Despite the unfortunate name, Etsy isn’t all popsicle-stick sculptures and kitten sweaters. Enter: Debunking Etsy, a bimonthly column profiling all the wonderfully talented craftsmen who use the site to peddle well-built, hard-wearing and handsome goods for your home and person.
Artwork made to celebrate hometown pride generally doesn’t care much for subtlety.
It subscribes to the most sacred commandments of our nation’s airport shops: A) double down on local clichés, B) treasure over-touristed landmarks, and C) use lots of exclamation points along the way. That’s all well and good on a $12 T-shirt, but the blank walls and empty mantles of your home deserve better.

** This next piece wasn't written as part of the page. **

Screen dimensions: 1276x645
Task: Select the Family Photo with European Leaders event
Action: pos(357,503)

One craftsman making your selection process easier is David Harman, founder of Native Maps. Harman’s design studio hand-prints 25 different American cities at its studio in Knoxville, Tennessee, and each capably adds a dose of local love to your living room without looking like you hired the Hard Rock Cafe’s interior designer.

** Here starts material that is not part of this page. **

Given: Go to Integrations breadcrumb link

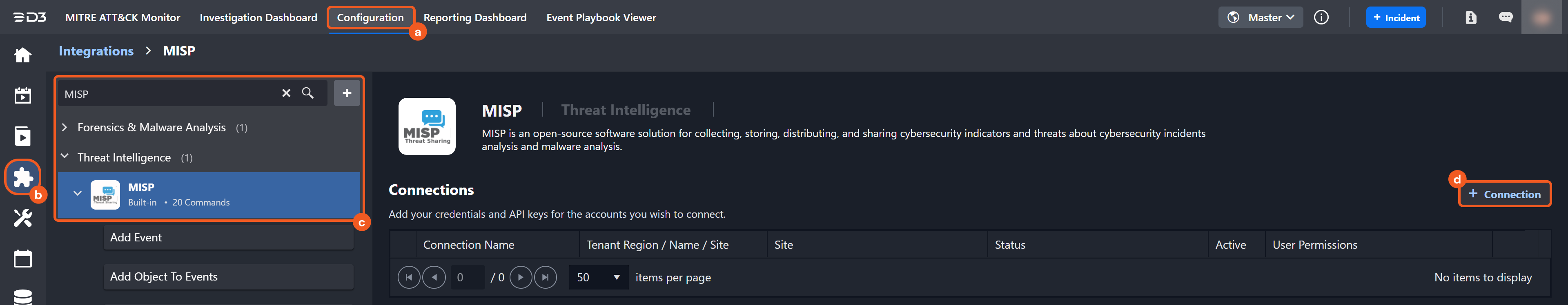Looking at the screenshot, I should 96,51.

Unsurprisingly, it takes a lot of work to look that good. Introducing a new city to the line-up can takes a full month. Harman’s team works with a team of experts in each city to make sure every intersection, river bend and border line is precise before burning screens and sending the design to printing. Only 75 maps are printed at a time, which can take up to two hours.
Harman originally came up with the idea after moving to Dallas. He’d grown up in the ‘burbs, and traveled on the periphery of the city as a child, but only once he’d moved in and began biking his way through side streets and small neighborhoods did he begin considering the exact lines of his hometown.
Now Native Maps offers a bevy of city prints, from Atlanta to San Francisco, and that list will continue to grow. (You can actually vote on the next city here, in case you don’t find your hometown.) They come in seven different color schemes, as seen above, and are uncommonly affordable for the quality: $35 for a 16×20 and $40 for 18×24. All the better, because you’ll want to seriously consider an additional purchase.
The shop also sells minimalist slat hangers made of reclaimed wood from East Tennessee. You can’t go wrong with a frame (which Native Maps also sells, made from upcycled wood), but the slats look unbeatable on the wall.